◆ **Assigned task**
Below are records; repeat them all exactly.

Start of Data for this task

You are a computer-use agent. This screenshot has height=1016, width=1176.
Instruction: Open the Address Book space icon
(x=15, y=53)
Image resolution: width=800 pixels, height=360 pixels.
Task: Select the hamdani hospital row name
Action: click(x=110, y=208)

End of Data for this task

◆ **Response box**
You are a computer-use agent. This screenshot has height=1016, width=1176.
Instruction: Open the Address Book space icon
(x=15, y=53)
Image resolution: width=800 pixels, height=360 pixels.
Task: Select the hamdani hospital row name
Action: click(x=110, y=208)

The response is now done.